Project 02

activation

• Principial Investigators:
  • TUD: Vasileia Ismini Alexaki &Andreas Linkermann
  • UZH: Wei-Lynn Wong & Annelies Zinkernagel 
• Students:
  • TUD: Nikolaos Nirakis (1st year-PhD student), Isabell Heber (Dr. med. student)

Background: Life and death decisions of infected epithelial cells are key to host defence and depend on metabolic cellular control and pathogen sensing by pattern recognition receptors (PRR). The pathways of regulated cell death necrosis, in particular necroptosis and pyroptosis, have evolutionarily emerged to defend the host against viral and bacterial infections, respectively, to initiate a fine-tuned immune response toward the infected tissue. Necroptosis is sensed by members of the TNF-receptor superfamily, PRRs such as Toll like receptors TLR3, TLR4 and TLR9 and intracellular nucleotide sensors. Necroptosis is mediated by the protein mixed lineage kinase domain like protein (MLKL) which was demonstrated to be involved in neutrophil extracellular trap (NET) formation, although MLKL-independent NET formation exists. NETs contribute towards the defence against group A Streptococcal infections and prevention of autoimmunity. As an alternative pathway to plasma membrane rupture, pyroptosis is a response downstream of inflammasome activation that is associated with maturation of specific pro-inflammatory cytokines. Beyond activation of the adaptive immune system by these cytokines, the response of cells undergoing necrosis is mainly driven by damage-associated molecular patterns (DAMPs) which stimulate the innate immune system. 
Importantly, innate immune cell priming, trained immunity and tolerance induction may be directly regulated by such bacteria-triggered cell death pathways. Along similar lines, we recently investigated triggers of trained immunity in murine models. There is compelling evidence from animal models demonstrating bacterial infection (vaccination with bacteria), e.g. Bacille Calmette–Guérin (BCG), fungi or helminth parasites protects against subsequent infections in a manner that is clearly independent of the adaptive immune system. Bacterial infections may cause complications, such as necrotizing fasciitis (NF), but the role of regulated necrosis in this condition is unknown. The team of this project aims at investigating the molecular network of bacteria-induced regulated necrosis and inflammasome activation to control cellular metabolism and necroinflammation.
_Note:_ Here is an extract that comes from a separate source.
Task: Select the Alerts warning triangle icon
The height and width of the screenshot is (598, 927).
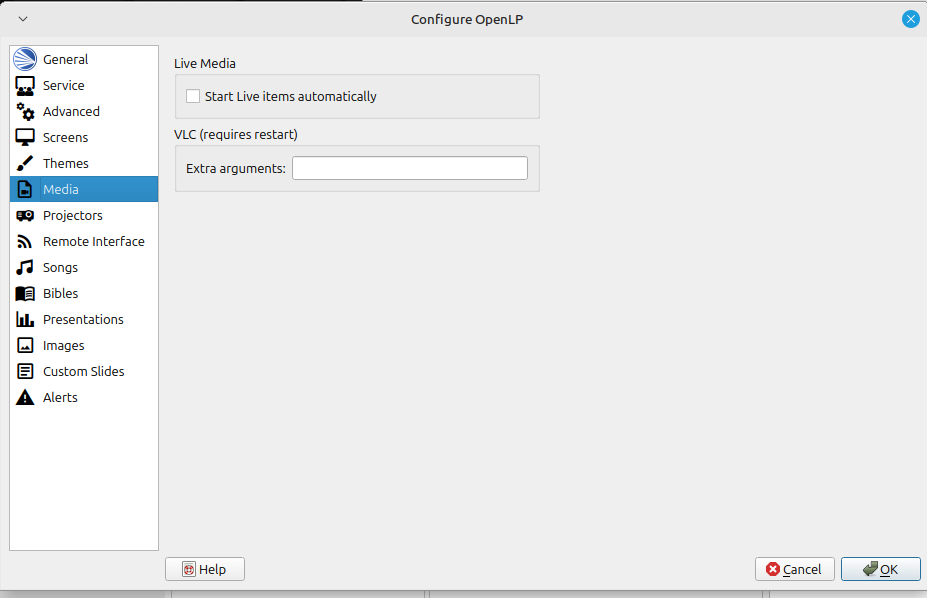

The Linkermann group has strong expertise in mechanisms regulating cell death (49-55). The Alexaki group has strong expertise in immune-metabolism and glucocorticoid function. The Wei-Lynn Wong group has expertise in mechanisms underlying cell death signalling including inflammasome activation. The Zinkernagel group has strong expertise in acute and chronic bacterial infections as well as in mechanisms regulating cell death. Together as an interdisciplinary team, we hypothesize that regulated cell death, especially 
regulated necrosis, is at the pathophysiological centre of bacteria-induced control of metabolism and inflammation. We aim to test the role of regulated necrosis mechanistically (immune-metabolism of regulated necrosis), pathophysiologically (necroinflammation in the absence of inflammasomes) and during bacterial infection (the role of cell death and inflammasomes in murine models of group A Streptococcus infection). Many, if not all cell death pathways known so far can be pharmacologically inhibited, therefore we aim to unravel the underlying mechanisms as a basis 
for future drug development.

Aims: 1) Characterization of cell death specific innate immune cell metabolism
2) Assessment of the role of inflammasomes in bacteria-induced necroinflammation
3) Investigation of the role of cell death and inflammasome activation in group A
streptococcus infection

Added value through the collaboration between Dresden & Zurich: Combining the knowledge and technologies of cell death pathways, inflammasomes, metabolomics and Streptococcus infection, commonly resulting in a necrotic human phenotype, are exclusively possible in this consortium. In addition, access to human samples obtained from patients with necrotizing fasciitis will allow identifying the mechanisms of cell death in the pathophysiology of this disease.

Synergies: We will interact with projects 1 and 7 to assess the role of glucocorticoids in infection-induced necroptosis and pyroptosis and on the immunometabolic changes and cell necrosis in the adrenal gland upon infection. We will collaborate with projects 3 and 8 to examine how the metabolic state, dietary background and intervention may affect the induction of cell necrosis by infectious agents.